What does an excess of aldosterone cause?

A

Hypokalaemic alkalosis.

49
Q

What does aldosterone do?

A

Increases Na+ reabsorption by principal cells (upregulates ATPase and channel proteins).
Increases H+ secretion by intercalated cells and K+ secretion by principal cells.

50
Q

Describe hypoaldosteronism.

A

Reabsorption of Na+ in distal nephron reduced.
Increased urinary loss of Na+.
ECF volume falls, increased renin, ang II and ADH.
Dizziness, low BP, salt cravings, palpitations.

51
Q

Describe hyperaldosteronism.

A

Reabsorption in distal nephron increased.
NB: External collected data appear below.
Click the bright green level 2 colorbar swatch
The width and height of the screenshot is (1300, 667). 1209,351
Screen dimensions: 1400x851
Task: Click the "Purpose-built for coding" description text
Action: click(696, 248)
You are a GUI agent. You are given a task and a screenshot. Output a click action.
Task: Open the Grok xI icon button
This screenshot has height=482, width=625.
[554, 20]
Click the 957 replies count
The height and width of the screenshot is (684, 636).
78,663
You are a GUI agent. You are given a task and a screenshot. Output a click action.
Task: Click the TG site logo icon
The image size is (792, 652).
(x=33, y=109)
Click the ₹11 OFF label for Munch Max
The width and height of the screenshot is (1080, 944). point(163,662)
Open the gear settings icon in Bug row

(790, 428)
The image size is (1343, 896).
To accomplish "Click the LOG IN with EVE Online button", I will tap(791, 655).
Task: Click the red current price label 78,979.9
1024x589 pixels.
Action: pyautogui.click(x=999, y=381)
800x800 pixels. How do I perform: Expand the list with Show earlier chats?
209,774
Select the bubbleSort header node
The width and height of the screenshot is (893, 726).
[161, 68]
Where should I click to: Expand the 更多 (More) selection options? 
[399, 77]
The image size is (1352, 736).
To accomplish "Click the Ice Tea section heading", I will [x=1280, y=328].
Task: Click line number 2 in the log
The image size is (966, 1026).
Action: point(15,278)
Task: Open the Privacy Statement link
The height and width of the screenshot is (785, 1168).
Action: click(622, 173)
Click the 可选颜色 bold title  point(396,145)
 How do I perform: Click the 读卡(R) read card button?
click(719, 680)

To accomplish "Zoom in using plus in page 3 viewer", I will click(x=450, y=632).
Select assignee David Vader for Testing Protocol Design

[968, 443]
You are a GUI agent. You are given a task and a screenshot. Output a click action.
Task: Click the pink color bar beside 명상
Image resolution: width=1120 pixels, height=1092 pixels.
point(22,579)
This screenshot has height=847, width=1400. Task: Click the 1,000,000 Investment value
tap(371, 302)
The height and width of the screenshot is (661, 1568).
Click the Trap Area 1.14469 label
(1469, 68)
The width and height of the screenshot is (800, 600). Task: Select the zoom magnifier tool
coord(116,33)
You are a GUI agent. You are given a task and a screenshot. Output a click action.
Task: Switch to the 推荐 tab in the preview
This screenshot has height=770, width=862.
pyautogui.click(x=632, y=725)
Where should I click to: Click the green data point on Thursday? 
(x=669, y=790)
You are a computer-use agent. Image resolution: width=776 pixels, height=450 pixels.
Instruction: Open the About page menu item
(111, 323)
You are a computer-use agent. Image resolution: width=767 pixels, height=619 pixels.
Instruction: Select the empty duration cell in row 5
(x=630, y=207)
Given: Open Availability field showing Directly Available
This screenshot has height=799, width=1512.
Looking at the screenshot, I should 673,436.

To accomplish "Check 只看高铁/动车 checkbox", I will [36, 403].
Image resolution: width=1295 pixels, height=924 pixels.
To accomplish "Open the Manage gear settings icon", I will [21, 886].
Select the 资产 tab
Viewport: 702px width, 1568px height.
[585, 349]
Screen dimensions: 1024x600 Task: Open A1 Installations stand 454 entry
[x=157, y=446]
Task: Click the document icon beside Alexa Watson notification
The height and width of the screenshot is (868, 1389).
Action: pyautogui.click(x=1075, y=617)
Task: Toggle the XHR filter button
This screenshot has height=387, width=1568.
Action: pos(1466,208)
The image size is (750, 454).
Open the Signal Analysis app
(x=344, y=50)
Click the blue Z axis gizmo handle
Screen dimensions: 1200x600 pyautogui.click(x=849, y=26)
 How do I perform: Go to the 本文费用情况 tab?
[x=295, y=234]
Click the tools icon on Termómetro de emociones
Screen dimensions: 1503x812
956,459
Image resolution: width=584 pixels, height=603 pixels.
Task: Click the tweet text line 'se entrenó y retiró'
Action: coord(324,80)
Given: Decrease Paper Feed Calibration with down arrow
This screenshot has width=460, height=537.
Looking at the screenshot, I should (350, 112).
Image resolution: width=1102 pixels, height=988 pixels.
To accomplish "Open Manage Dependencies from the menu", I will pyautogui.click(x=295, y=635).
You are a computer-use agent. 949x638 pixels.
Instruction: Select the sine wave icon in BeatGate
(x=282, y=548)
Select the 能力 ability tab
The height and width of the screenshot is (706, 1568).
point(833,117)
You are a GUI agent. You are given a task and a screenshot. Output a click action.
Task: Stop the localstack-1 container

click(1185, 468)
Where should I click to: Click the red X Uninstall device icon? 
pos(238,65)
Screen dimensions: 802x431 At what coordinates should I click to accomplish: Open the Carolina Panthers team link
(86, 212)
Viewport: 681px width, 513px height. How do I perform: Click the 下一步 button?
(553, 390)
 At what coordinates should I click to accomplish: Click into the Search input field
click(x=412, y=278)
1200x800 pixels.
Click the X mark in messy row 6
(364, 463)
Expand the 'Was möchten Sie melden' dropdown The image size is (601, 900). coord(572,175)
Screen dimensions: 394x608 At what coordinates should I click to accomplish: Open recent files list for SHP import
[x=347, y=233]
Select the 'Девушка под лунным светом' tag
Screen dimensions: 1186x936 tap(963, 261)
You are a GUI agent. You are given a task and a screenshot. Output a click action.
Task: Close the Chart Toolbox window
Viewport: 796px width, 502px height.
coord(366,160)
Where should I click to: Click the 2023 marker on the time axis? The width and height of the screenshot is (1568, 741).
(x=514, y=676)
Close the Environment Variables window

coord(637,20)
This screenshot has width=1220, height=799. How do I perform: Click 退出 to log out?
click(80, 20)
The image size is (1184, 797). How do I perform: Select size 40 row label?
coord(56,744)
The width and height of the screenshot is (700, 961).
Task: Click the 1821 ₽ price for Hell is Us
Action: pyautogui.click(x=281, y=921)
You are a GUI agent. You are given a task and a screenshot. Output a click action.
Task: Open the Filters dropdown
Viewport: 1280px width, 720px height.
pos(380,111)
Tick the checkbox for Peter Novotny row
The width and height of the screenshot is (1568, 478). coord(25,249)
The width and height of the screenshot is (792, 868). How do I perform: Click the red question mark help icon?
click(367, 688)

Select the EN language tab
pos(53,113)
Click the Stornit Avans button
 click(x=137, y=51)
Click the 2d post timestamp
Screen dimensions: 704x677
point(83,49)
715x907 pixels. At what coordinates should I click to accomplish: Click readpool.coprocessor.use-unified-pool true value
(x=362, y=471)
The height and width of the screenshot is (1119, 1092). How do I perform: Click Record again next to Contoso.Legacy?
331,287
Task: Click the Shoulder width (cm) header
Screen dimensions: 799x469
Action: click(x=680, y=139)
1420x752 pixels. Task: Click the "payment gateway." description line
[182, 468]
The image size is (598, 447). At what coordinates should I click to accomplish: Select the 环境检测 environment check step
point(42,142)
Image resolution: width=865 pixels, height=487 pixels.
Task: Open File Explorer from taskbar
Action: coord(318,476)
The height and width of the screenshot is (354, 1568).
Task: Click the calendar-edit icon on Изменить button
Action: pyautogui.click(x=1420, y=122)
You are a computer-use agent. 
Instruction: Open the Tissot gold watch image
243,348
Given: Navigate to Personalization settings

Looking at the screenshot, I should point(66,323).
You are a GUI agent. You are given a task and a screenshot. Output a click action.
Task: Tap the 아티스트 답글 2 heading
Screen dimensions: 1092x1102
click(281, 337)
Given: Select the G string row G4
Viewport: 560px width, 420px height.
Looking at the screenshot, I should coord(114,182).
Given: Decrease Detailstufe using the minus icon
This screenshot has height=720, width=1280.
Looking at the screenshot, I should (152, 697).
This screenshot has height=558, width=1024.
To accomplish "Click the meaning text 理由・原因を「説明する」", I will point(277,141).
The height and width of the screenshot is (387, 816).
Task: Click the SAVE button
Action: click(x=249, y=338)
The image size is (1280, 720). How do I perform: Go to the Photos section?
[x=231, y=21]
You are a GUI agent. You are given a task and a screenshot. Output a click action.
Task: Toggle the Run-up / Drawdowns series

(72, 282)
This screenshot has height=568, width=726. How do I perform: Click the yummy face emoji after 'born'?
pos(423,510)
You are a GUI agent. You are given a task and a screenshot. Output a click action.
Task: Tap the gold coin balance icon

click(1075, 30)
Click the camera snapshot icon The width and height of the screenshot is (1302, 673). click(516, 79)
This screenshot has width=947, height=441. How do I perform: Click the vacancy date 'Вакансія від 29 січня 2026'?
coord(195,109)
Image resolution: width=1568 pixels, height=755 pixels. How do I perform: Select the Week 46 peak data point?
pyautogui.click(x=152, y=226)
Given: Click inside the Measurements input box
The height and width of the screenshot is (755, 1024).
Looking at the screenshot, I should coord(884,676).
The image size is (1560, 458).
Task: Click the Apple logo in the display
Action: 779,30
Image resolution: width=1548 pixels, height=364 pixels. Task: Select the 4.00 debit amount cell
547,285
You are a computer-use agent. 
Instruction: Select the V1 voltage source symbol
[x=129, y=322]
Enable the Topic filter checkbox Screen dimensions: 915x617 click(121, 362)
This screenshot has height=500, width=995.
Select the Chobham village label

Reduced urinary loss of Na+.
ECF volume increases (hypertension).
Reduced renin, ang II, ADH. Increased ANP, BNP.
Lead to higher BP, muscle weakness, polyuria and thirst.

52
Q

What is Liddle’s syndrome?

A

Inherited high BP caused by mutation in aldosterone activated Na+ channel - channel always “on” leading to sodium retention and hypertension.

53
Q

What happens to K+ after a meal?

A

K+ is absorbed from GI tract which increases plasma K+.
It is then taken-up into tissues (stimulated by insulin, aldosterone and adrenaline). The result is plasma K+ doesn’t rise after a meal. This is possible as all cells in the body are equipped with Na+/K+ ATPase to move K+ in.

54
Q

Name a K+ sparing diuretic and its mechanism.

A

Spironolactone: aldosterone antagonist.

55
Q

How does an increase in tubular flow rate cause an increase in K+ secretion in the distal nephron?

A

Increased flow causes cilia on the cells of the collecting duct to move, stimulating a membrane bound enzyme - PDK1. This leads through a cascade system to an increase in intracellular Ca2+ concentration. Activates K+ channels to release more potassium.

56
Q

Give the low pressure side (before left ventricle) baroreceptors and the high pressure side (after LV, before capillaries) baroreceptors.

A

Low pressure: atria, right ventricle, pulmonary vasculature.
High pressure: carotid sinus, aortic arch, juxtaglomerular apparatus.

57
Q

How do low pressure side baroreceptors respond?

A

Respond to both low and high pressure:
Low pressure –> signal through afferent fibres to brainstem, resulting in sympathetic activity and ADH release.
High pressure –> atrial stretch –> ANP and BNP produced.

58
Q

How do high pressure side baroreceptors respond?

A

Only respond to LOW pressure.
Signal though afferent fibres to brain stem resulting in sympathetic activity and ADH release.
JGA cells release renin.

59
Q

How is HCO3- reabsorbed in the PCT?

A

Carbonic anhydrase converts HCO3- and H+ into H2O and CO2. CO2 diffuses into cuboidal epithelial cell and an isoform of carbonic anhydrase converts it back to HCO3-.
Protons are pumped into the tubular lumen by H+ ATPase and sodium-proton antiporters.
Bicarbonate is pumped into interstitial space by chloride-bicarbonate exchanger and sodium-bicarbonate cotransporter (3 HCO3- per Na+)

60
Q

What is the difference between an alpha and beta intercalating cell of collecting duct?

A

Alpha intercalating cell is ACID SECRETING.
Beta intercalating cell is BICARBONATE SECRETING.
Use opposite transporters (the transporters on the basolateral membrane of alpha cells are on the apical membrane of the beta cells).

61
Q

How is glutamine used to endogenously produce HCO3- in cuboidal cells of PCT?

A

Glutamine is broken down into 2NH4+ and 2HCO3-.
HCO3- transported into blood by chloride-bicarbonate exchanger (AE1) and sodium-bicarbonate cotransporter.
NH4+ secreted by NH4+/Na+ antiporter.